STATED GOAL 1:
List every single-letter symbol that appears in the mathematical notation of the text on zero-knowledge wormholes.
STATED GOAL 2:
Proceed with the text on zero-knowledge wormholes, picking up after its final sentence.

SUPPLIED TEXT:
──────────

EIP-7503: Zero-Knowledge Wormholes - Private Proof of Burn (PPoB)

Private Proof of Burn (PPoB)

By @keyvank and @irnb

While researching on privacy solutions and applications of ZKP, we discovered a technique, by which people can burn their digital asset (E.g ETH) by sending it to an unspendable address, and later build a ZK proof showing that some amount of tokens has been burnt in a transaction in an older block, without revealing the transaction. Why is it important? People can do plain EOA-to-EOA transfers which privately have impact in some other verifier smart-contract on the system.

Recap on Elliptic-Curve digital-signatures:

In Elliptic-Curve based digital signatures, normally there is a secret scalar $s$, from which a public-key is deriven (By multiplying the generator point with the scalar: $s \times G$)

A public-key is spendable if and only if its corresponding private-key $s$ exists. We can generate unspendable public-keys by generating random points on the curve. But how can other people be sure that a point is indeed random and not the result of calculating $s \times G$? We can generate points that are very unlikely to be spendable by using fancy-looking patterns in their $x$ coordinate. E.g: In case of Secp256k1 we can pick $x=123456789$ and calculate $y$ by putting it in the curve equation:

$y^2=x^3+7$

Because of the discrete logarithm problem, it’s practically impossible to calculate $s$ where $s \times G$ is equal with our point.

Let’s say $R$ is an unspendable public-key (Let’s call it the reference unspendable public-key). People can publicly burn their tokens by sending them to $R$, after doing so, others can indeed conclude that they have burnt their tokens, because they can all see the transactions and they know that $R$ is unspendable.

──────────

DATASET ROWS:
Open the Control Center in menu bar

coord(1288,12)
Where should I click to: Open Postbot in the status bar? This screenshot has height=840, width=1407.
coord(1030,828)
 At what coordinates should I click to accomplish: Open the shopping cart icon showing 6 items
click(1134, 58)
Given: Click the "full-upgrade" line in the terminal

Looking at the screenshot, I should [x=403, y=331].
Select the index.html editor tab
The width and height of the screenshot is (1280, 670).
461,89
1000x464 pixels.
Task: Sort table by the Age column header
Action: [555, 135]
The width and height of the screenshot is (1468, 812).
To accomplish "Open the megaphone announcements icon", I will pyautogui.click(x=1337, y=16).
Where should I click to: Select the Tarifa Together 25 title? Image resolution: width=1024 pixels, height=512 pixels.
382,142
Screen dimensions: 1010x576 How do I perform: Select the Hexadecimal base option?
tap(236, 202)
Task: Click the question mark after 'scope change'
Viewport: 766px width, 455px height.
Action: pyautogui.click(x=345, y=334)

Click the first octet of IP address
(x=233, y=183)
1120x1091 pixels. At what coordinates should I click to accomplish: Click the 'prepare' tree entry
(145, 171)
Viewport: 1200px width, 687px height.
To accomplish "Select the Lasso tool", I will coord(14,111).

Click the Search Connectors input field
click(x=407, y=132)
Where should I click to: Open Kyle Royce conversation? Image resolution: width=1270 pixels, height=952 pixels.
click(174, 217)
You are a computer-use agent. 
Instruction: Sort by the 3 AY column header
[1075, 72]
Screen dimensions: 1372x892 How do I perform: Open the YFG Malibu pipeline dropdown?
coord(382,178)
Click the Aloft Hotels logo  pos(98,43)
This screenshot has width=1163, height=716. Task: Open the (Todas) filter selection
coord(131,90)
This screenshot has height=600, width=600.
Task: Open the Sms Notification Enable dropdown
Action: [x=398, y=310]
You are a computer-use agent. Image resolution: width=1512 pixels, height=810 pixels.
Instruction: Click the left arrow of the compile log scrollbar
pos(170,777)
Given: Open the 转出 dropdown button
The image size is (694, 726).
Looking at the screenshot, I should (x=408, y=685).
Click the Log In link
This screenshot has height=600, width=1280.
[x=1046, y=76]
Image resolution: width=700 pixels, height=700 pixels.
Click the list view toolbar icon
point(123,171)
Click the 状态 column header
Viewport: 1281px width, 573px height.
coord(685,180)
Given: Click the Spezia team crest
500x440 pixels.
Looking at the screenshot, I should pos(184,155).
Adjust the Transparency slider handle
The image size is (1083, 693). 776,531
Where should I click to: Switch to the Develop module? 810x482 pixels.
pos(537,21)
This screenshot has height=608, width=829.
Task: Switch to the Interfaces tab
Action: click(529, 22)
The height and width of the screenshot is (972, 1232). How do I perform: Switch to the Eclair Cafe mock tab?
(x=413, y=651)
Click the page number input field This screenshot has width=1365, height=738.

──────────

EXPECTED ANSWER 1:
s, G, x, y, R

EXPECTED ANSWER 2:
We can derive infinitely many provably-unspendable public-keys from a reference unspendable public-key

Let’s pick a random secret value $t$ and calculate a new point $D=R + t \times G$. We can prove that $D$ is also unspendable, because $log_G(D)=log_G(R + t \times G)=log_G(R) + t$, and since we can’t calculate $log_G(R)$, the public-key $D$ is also unspendable.

Obviously, $D$ is a completely new point that does not seem unspendable. We can convince others that $D$ is unspendable by revealing $t$, because then people can verify that $D$ is the result of adding some other point to $R$.

Using the help of Zero-Knowledge proofs, we can hide the value of $t$

We just need to prove that we know a secret value $t$ where $R + t \times G == D$. We can go even further. Given that we have access to the previous block hashes in our Ethereum smart-contracts, we can prove that some EOA-to-EOA transaction has happened in the previous blocks, burning some amount of token (It actually doesn’t need to be an EOA-to-EOA, and it also could be a ERC20-transfer).

Are there any applications?

We honestly are not sure whether there is an application for such a proof, but here are some random thoughts:

Imagine there is a ZKP verifier contract that verifies if someone has burnt some amount of USDT in the previous blocks (Nobody can’t detect that since it’s a very normal looking ERC-20 USDT transfer). Imagine we mint an equal amount of BUSDT (Burnt/Backed USDT?!) in case someone proves that he has burnt USDT (We prevent minting the same burnt coins again using the help of nullifiers). The number of BUSDTs in circulation will be equal with burnt USDTs and no one can find out the burners of those USDTs (Unless their reveal their secret $t$). So we can claim that BUSDT is secretly backed with USDTs, and thus backed with actual USD, with the difference that it can’t be frozen by the company behind the stablecoin.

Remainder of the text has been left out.